Number of wins by tour
- Japan Golf Tour: 1
- Other: 6

Best results in major championships
- Masters Tournament: DNP
- PGA Championship: DNP
- U.S. Open: CUT: 2013
- The Open Championship: CUT: 2004, 2008, 2014

Achievements and awards
- Japan Challenge Tour money list winner: 2016

= Yoshinobu Tsukada =

Japanese professional golfer (born 1969)

Yoshinobu Tsukada (塚田好宣, Tsukada Yoshinobu) is a Japanese professional golfer.

== Career ==
Tsukada plays on the Japan Golf Tour and the Asian Tour. His best finish on the Japan Golf Tour is a win at the 2013 Token Homemate Cup. His best finish on the Asian Tour is T-2 at the 2009 Queen's Cup.

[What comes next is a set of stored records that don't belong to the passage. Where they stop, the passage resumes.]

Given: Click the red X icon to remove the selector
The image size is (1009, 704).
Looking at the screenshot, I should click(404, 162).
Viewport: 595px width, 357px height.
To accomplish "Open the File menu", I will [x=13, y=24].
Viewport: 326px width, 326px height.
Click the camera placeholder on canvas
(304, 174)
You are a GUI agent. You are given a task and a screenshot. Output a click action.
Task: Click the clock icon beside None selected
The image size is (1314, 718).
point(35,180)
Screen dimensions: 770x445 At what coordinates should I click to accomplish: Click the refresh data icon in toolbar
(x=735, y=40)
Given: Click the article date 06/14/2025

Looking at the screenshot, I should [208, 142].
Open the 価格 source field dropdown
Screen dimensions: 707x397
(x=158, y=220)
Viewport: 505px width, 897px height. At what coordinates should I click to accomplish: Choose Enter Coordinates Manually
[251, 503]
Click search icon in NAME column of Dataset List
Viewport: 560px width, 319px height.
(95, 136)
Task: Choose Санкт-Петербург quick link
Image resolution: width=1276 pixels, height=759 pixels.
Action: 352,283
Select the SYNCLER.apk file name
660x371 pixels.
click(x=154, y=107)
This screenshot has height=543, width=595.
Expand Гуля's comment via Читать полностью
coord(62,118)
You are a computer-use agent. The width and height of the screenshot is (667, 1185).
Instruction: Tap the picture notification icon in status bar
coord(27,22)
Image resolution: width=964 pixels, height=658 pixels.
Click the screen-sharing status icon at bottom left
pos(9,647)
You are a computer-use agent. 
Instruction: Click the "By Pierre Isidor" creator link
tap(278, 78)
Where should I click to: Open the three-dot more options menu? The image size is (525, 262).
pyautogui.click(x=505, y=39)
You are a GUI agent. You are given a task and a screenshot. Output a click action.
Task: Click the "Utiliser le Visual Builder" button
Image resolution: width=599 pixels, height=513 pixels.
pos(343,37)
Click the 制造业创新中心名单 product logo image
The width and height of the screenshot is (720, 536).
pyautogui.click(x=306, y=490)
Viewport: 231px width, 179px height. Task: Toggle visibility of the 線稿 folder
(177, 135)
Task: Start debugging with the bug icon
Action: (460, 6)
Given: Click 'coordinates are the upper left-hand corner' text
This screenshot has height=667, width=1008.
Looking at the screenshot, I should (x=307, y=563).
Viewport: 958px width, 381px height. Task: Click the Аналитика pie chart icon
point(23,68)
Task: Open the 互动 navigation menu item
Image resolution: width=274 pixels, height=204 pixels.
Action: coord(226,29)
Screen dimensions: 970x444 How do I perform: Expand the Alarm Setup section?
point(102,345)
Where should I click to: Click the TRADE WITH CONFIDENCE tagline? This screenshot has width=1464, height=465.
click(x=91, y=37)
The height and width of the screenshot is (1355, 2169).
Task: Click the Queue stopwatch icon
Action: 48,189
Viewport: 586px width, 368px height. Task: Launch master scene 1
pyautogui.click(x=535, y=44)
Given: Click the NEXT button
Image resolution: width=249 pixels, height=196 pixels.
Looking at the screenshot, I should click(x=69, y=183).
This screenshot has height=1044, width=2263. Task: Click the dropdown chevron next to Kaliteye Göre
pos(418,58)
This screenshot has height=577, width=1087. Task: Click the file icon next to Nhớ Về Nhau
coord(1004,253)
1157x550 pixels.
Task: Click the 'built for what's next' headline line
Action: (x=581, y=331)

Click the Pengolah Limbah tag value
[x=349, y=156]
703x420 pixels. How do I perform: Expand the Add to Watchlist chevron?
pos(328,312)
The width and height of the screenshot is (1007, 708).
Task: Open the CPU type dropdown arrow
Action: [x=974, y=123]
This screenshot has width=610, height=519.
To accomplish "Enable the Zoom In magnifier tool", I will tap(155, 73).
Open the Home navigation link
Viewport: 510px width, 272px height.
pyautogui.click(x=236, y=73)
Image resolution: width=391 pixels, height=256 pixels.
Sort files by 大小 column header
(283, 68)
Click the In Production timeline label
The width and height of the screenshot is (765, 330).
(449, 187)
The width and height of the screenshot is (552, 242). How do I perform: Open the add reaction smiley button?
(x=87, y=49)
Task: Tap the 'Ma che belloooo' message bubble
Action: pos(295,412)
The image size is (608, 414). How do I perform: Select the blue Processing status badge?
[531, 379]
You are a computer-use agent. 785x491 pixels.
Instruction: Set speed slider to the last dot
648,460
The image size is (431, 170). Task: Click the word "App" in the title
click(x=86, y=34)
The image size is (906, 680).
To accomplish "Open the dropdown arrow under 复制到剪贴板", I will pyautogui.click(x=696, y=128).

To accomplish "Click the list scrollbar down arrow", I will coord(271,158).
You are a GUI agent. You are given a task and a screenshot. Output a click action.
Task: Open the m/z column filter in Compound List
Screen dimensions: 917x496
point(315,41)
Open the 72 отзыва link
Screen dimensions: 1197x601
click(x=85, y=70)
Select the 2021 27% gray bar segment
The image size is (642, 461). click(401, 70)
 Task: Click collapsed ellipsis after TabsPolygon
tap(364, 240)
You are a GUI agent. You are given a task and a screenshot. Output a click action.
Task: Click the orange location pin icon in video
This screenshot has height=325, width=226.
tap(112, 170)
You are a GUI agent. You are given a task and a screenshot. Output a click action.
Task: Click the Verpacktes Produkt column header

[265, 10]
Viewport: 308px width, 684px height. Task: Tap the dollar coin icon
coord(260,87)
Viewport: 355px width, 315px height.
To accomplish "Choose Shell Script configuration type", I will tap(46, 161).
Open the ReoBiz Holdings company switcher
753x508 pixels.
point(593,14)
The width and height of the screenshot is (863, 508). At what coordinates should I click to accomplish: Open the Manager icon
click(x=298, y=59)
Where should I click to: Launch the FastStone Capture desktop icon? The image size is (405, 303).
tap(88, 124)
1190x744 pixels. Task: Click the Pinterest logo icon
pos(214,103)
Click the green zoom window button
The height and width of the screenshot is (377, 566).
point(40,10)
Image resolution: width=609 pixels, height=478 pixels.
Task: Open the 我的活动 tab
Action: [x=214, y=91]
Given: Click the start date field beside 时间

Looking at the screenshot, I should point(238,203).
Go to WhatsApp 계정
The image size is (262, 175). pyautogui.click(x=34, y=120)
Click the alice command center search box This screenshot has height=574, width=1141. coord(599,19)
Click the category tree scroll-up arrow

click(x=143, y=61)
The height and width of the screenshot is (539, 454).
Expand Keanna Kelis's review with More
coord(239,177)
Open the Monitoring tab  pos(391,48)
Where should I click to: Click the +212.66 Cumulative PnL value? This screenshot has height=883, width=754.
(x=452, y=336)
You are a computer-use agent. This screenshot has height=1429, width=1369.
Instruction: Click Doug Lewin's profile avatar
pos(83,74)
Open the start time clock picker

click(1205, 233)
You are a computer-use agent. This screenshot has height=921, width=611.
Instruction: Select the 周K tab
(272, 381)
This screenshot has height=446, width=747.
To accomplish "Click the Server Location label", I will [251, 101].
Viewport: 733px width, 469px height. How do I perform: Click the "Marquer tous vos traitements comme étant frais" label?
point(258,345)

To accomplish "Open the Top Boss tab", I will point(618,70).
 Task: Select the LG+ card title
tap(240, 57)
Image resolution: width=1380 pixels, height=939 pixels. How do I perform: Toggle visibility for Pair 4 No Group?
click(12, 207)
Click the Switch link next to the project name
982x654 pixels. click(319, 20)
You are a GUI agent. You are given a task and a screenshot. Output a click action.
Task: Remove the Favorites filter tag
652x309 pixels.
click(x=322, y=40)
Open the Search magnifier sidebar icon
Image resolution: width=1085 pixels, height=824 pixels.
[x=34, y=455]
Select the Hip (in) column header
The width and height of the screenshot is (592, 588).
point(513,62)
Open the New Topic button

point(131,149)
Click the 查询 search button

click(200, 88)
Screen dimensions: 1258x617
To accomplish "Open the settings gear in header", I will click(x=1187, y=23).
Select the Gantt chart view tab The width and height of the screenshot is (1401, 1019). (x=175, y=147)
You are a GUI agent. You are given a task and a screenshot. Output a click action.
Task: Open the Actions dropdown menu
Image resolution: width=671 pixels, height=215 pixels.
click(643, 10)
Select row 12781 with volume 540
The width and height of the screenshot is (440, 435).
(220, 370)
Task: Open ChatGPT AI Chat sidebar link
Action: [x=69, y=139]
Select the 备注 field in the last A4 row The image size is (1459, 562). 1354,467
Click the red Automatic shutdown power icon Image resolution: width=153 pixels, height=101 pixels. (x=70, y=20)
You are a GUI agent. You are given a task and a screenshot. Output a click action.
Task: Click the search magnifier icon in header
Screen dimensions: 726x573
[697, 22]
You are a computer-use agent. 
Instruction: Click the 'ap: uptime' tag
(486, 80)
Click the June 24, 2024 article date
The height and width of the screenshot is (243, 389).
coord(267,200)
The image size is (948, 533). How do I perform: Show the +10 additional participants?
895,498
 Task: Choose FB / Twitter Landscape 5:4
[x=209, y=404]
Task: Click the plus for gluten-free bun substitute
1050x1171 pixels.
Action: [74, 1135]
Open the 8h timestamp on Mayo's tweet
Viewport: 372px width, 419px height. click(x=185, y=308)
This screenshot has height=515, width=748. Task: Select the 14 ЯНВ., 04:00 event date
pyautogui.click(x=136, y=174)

He won two events on the Japan Challenge Tour in 2016 and led the money list.

==Professional wins (7)==
===Japan Golf Tour wins (1)===

| No. | Date | Tournament | Winning score | Margin of victory | Runners-up |
|---|---|---|---|---|---|
| 1 | 21 Apr 2013 | Token Homemate Cup | −9 (72-71-63-69=275) | 4 strokes | JPN Kunihiro Kamii, JPN Koumei Oda |

===Japan Challenge Tour wins (2)===

| No. | Date | Tournament | Winning score | Margin of victory | Runner(s)-up |
|---|---|---|---|---|---|
| 1 | 29 Apr 2016 | Fuji Home Service Challenge Cup | −6 (66-72=138) | Playoff | JPN Jinichiro Kozuma |
| 2 | 8 Oct 2016 | Everyone Project Challenge Golf Tournament | −5 (68-71=139) | 1 stroke | USA Jay Choi, JPN Makoto Inoue, JPN Shohei Karimata, JPN Keisuke Kondo, JPN Daisuke Maruyama, JPN Masato Takada |

===Japan PGA Senior Tour wins (4)===

| No. | Date | Tournament | Winning score | Margin of victory | Runner-up |
|---|---|---|---|---|---|
| 1 | 9 Apr 2022 | Kanehide Senior Okinawa Open | −7 (70-70-69=209) | 1 stroke | JPN Taichi Teshima |
| 2 | 15 Oct 2023 | Trust Group Cup Sasebo Senior Open | −11 (67-66=133) | Playoff | JPN Naoyuki Tamura |
| 3 | 3 Nov 2023 | Cosmohealth Cup Senior | −10 (67-67=134) | 1 stroke | JPN Keiichiro Fukabori |
| 4 | 24 Nov 2024 | Iwasaki Shiratsuyu Senior | −12 (71-64-69=204) | Playoff | THA Thammanoon Sriroj |

==Results in major championships==

| Tournament | 2004 | 2005 | 2006 | 2007 | 2008 | 2009 | 2010 | 2011 | 2012 | 2013 | 2014 |
|---|---|---|---|---|---|---|---|---|---|---|---|
| U.S. Open |  |  |  |  |  |  |  |  |  | CUT |  |
| The Open Championship | CUT |  |  |  | CUT |  |  |  |  |  | CUT |

CUT = missed the halfway cut

Note: Tsukada never played in the Masters Tournament or the PGA Championship.